I believe this is in no small part due to the simple fact that millions of American citizens can't stomach the thought of buying a car from the government. Hot Air provides this analysis:Analysts expected Ford to take a 20-cent per share loss in the third quarter. Instead, the automaker beat that by 46 cents, posting its first quarterly profit in over a year, and making believers on Wall Street:
Ford Motor Co., the only major U.S. automaker to avoid bankruptcy, posted a $997 million net income in the third quarter and its first operating profit since early 2008. It expects to be "solidly profitable" in 2011.

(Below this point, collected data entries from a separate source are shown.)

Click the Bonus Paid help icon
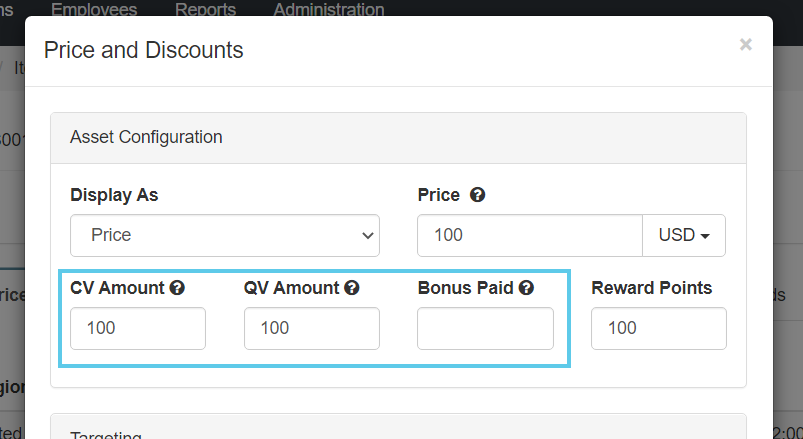This screenshot has height=439, width=803. [x=526, y=288]
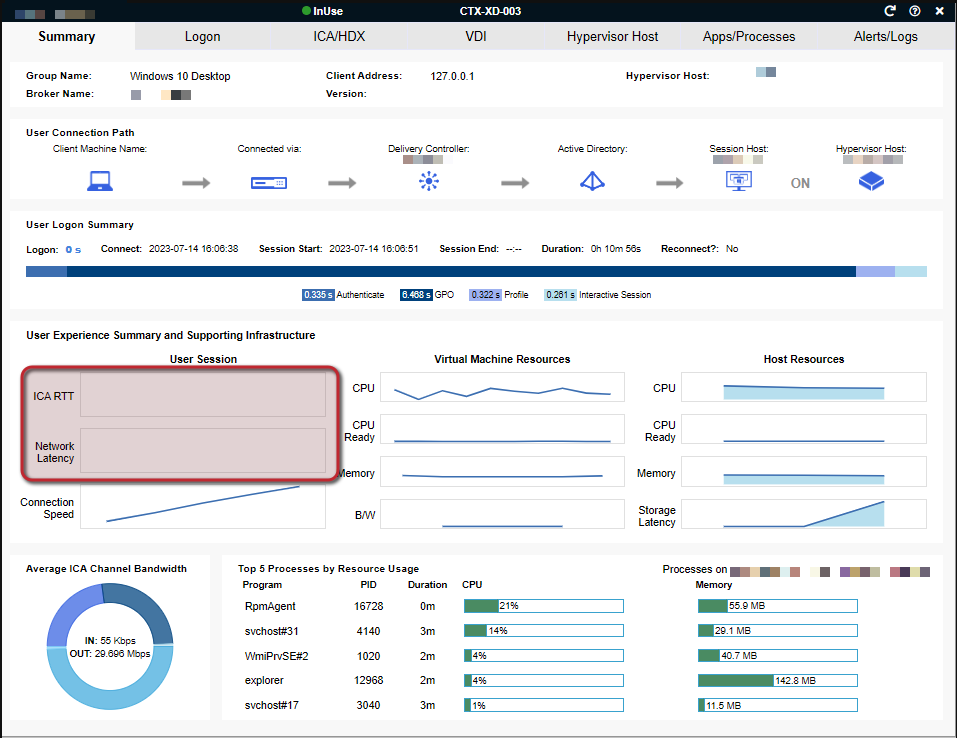This screenshot has width=957, height=738.
Task: Select the Delivery Controller icon
Action: click(429, 182)
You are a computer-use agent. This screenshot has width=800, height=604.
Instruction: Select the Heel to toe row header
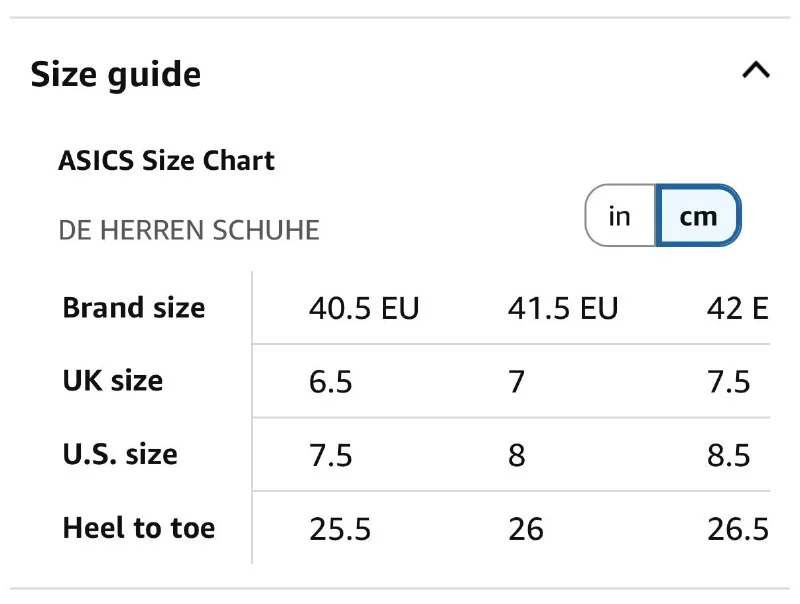pyautogui.click(x=138, y=528)
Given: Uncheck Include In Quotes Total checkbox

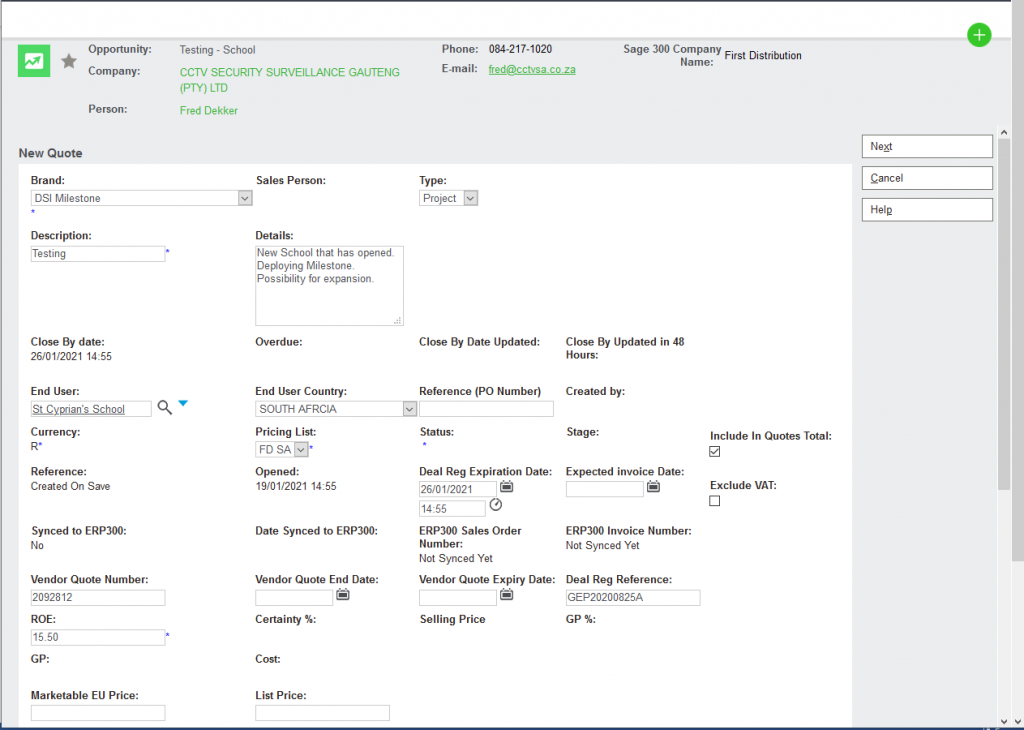Looking at the screenshot, I should tap(714, 452).
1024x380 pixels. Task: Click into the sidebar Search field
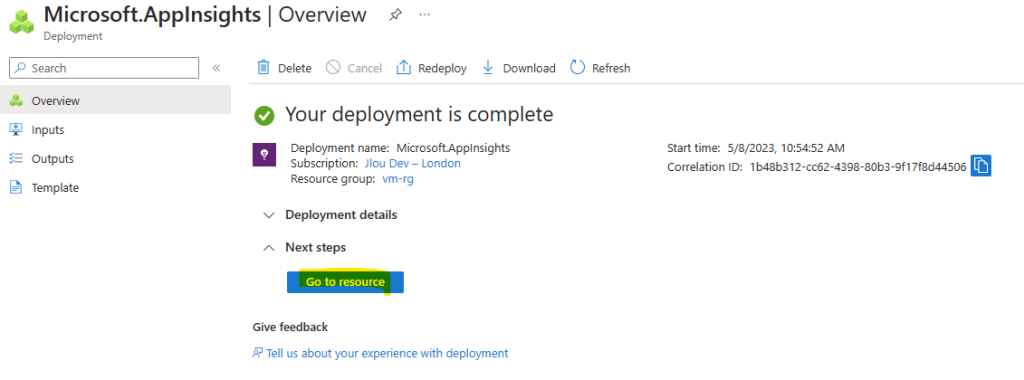click(x=104, y=68)
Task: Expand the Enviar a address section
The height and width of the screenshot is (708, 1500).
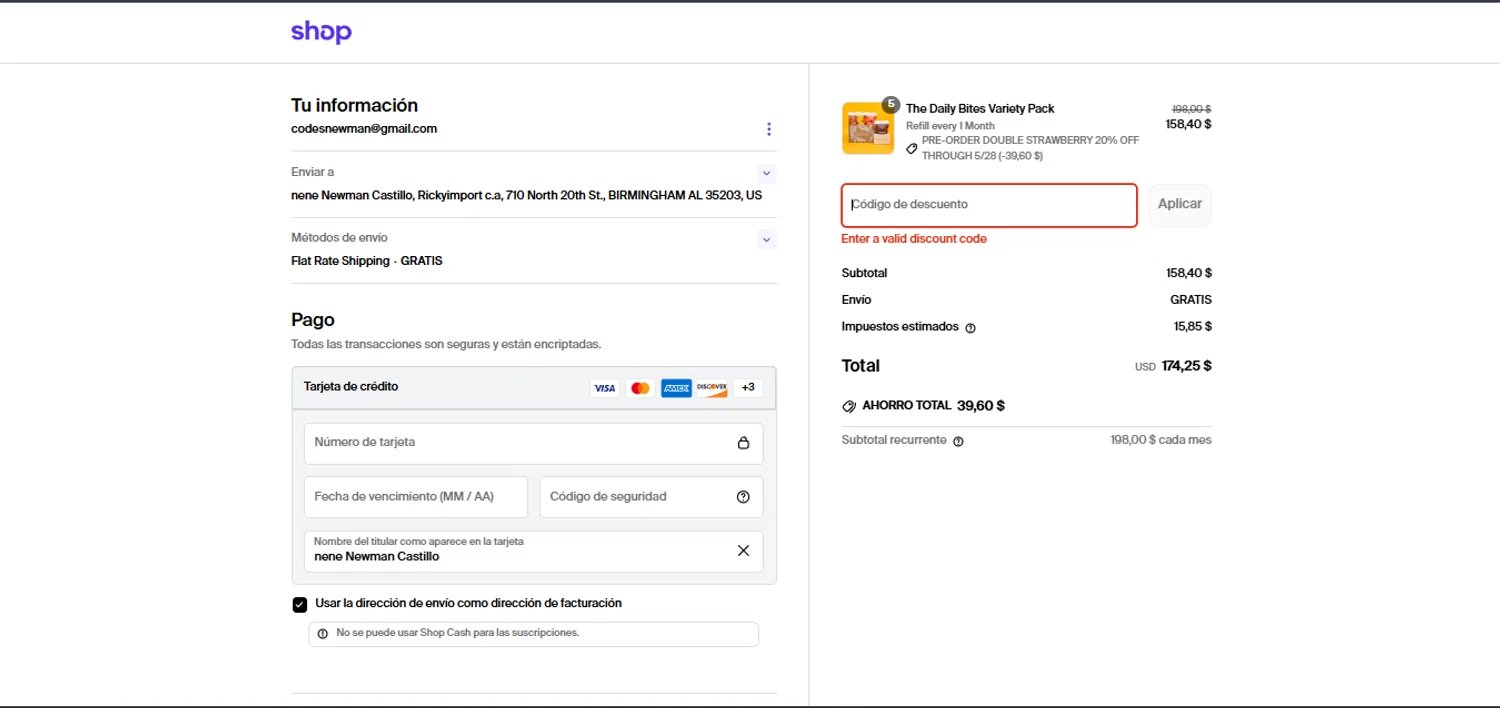Action: click(766, 173)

On an adjusted basis, Ford reported a quarterly pretax profit of $1.1 billion, or 26 cents a share, compared with a year-earlier loss of $3 billion or $1.32. Ford beat the 20-cents per share adjusted loss it was forecast to report by an average of 11 analysts surveyed by Bloomberg. …
"Ford is a company that's well into a turnaround," said Bernie McGinn, president of McGinn Investment Management of Alexandria, Virginia, which owns about 320,000 Ford shares. "They did it by themselves and didn't take government money. That gives people a good gut feeling and they're being rewarded for that."
Call me crazy, but isn't that whole idea what we used to call independence, and perhaps even American exceptionalism...?While GM and Chrysler struggle, Ford has built a new reputation for independence and competence. The efforts of its management to steer a course away from taxpayer bailouts has generated a lot of goodwill — perhaps not in Detroit itself or with the unions, but with consumers angry at the corporate welfare policies of this administration and its predecessor. That goodwill will translate to better sales, assuming that Ford can overcome its competitive disadvantage on labor costs, an effort that will officially fail this week on their first attempt.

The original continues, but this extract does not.